_Requirement a_
Add 35 to every coordinate in the answers of the records that run from the line containing "Click the Duco logo icon" down to the line containing "click(23, 22)", both ends included, and give all of those lines again with their requests. Leave the pictures out of your answer.

_Supplied passage_
- - - - - - -
Hi,
I have started working on OpenCL very recently.
I was porting some CUDA kernels to OpenCL kernels.
In one of the kernel, I found a statement like this:
int res = atomicInc(classified, (unsigned int)objects.cols);
I want to port this line to OpenCL. OpenCL has an atomic_inc
function but that does not take two parameters, that only takes one parameter.
In CUDA, atomicInc first compares and then increment.
I want to have the same functionality as CUDA in OpenCL.
Could anyone show me the right way? How can I implement CUDA atomicInc functionality
in OpenCL's atomicInc?
Any idea would be appreciated.
Thanks.
maybe you can combine atom_inc() and atom_cmpxchg();
Hi,
Thanks for your reply.
atom_cmpxchg compares if the values are equal or not.
But in CUDA, atomicInc compares whether the old value is less than the 2nd parameter.
Is there something by which I can get the above functionality?
Thanks in advance.
Right now in OpenCL there is no function which does same as CUDA atomicInc. but you can do it just by adding a check condition before callin OpenCL atomic_inc() function like (Old = cmp) then call atomic_inc else return 0.
No, that will not work.
As this is parallel, the checking would be parallel and multiple thread will compare at the same time and get the old value.
and will increment it by one. atomic operations make this sequential.
I would try something like:
while( true ){
old = *ptr;
if( old >= val )
if( old == atomic_cmpxchg(ptr, old, 0) )
break;
else
if( old == atomic_cmpxchg(ptr, old, old+1) )
break;
}
Obviously not so efficient but I think it would be of the same functionality as CUDA's atomicInc.
- - - - - - -
_Material to process_
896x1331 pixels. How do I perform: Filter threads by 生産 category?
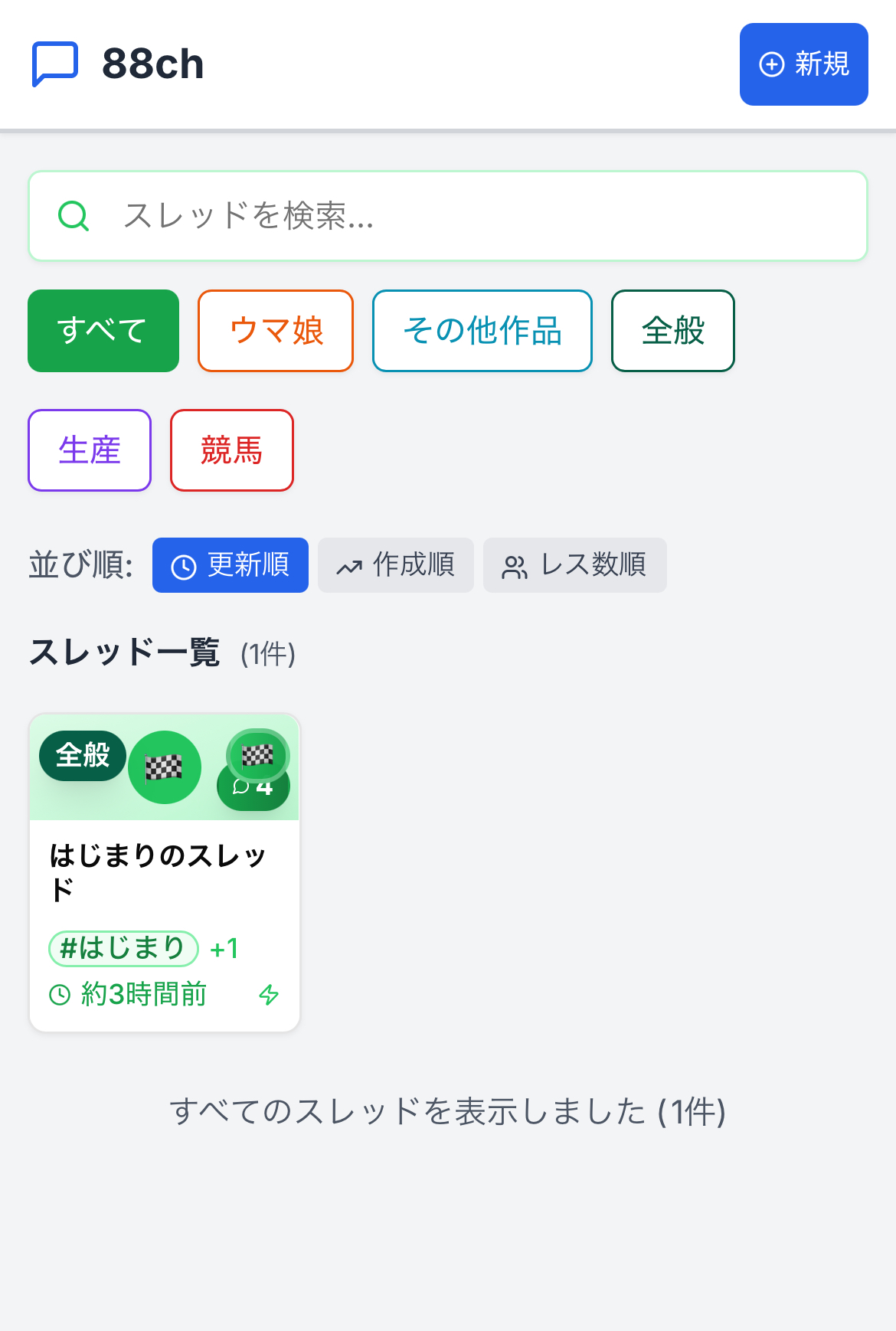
- - - - - - -
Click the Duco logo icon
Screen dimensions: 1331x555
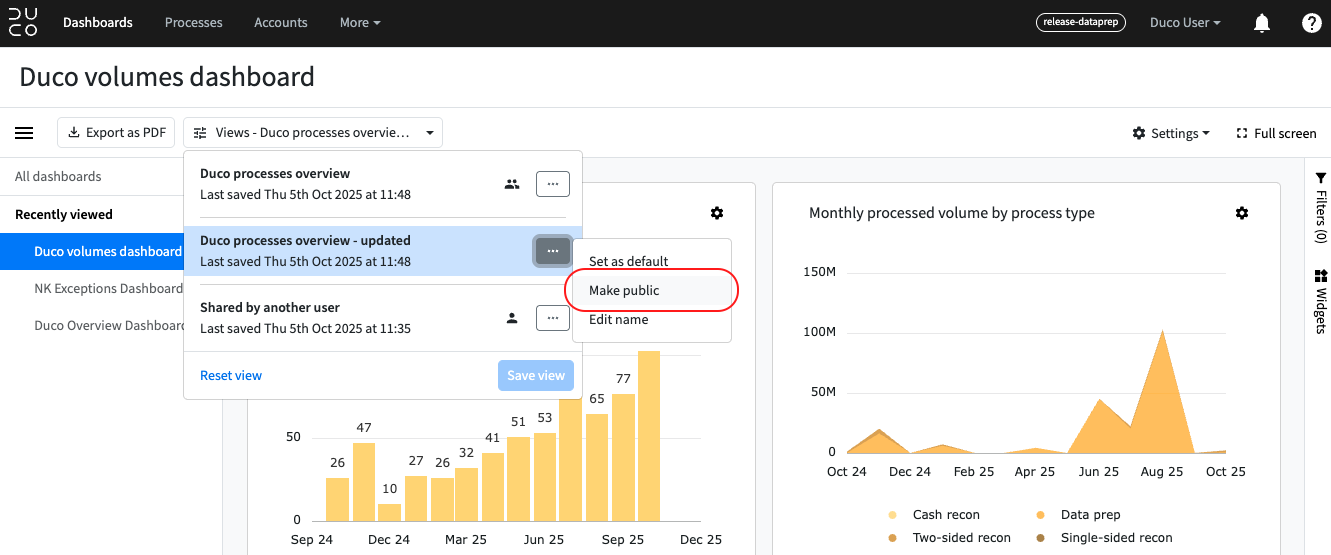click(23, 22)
- - - - - - -
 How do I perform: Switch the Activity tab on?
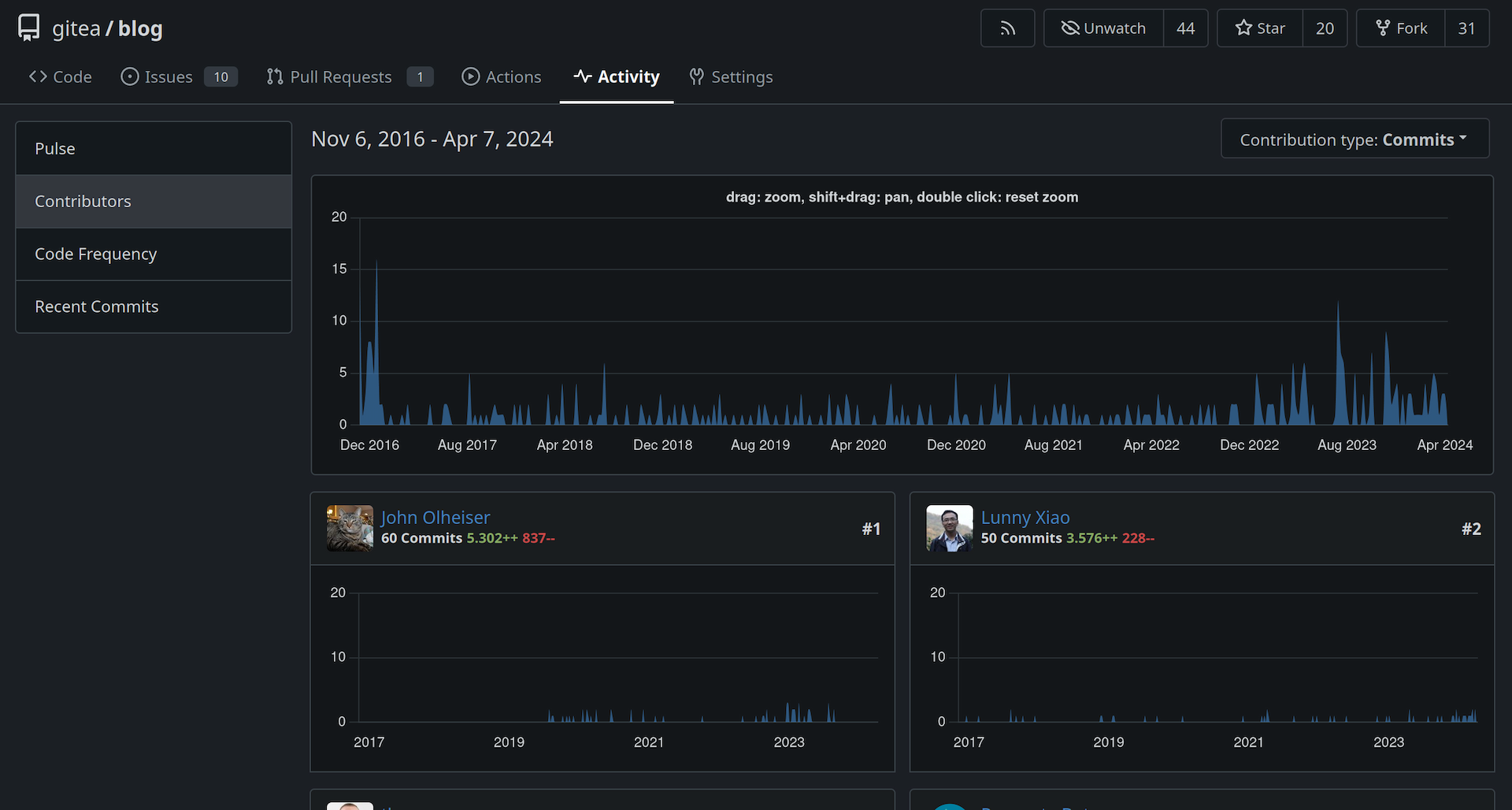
- - - - - - -
_Requirement b_
Continue the forum thread on porting CUDA's atomicInc to OpenCL from where it stops.

_Final answer a_
Click the Duco logo icon
Screen dimensions: 1331x555
click(58, 57)

_Final answer b_
Thanks for your reply. But dont you think multiple thread might check the the same old value for comparison?
I,e, first thread may check old(=3)<*ptr(=5), by the time it increment, another thread may check the same comparison (old=3<*ptr=5)
In that case, that wont be correct.
What do you think?
That's why you have to use atomic_cmpxchg. If another thread has intervened and changed the old value the atomic_cmpxchg will fail and the thread will try again by rereading the *ptr.
The ptr has also to be declared as volatile somehow so the compute unit is forced to rereading its value in every iteration of the loop.
ekondis wrote:
The ptr has also to be declared as volatile somehow so the compute unit is forced to rereading its value in every iteration of the loop.
volatile keyword is supported in opencl:
The type qualifiers const, restrict and volatile as defined by the C99
specification are supported. These qualifiers cannot be used with image2d_t,
image3d_t , image2d_array_t, image1d_t, image1d_buffer_t and
image1d_array_t types. Types other than pointer types shall not use the
restrict qualifier.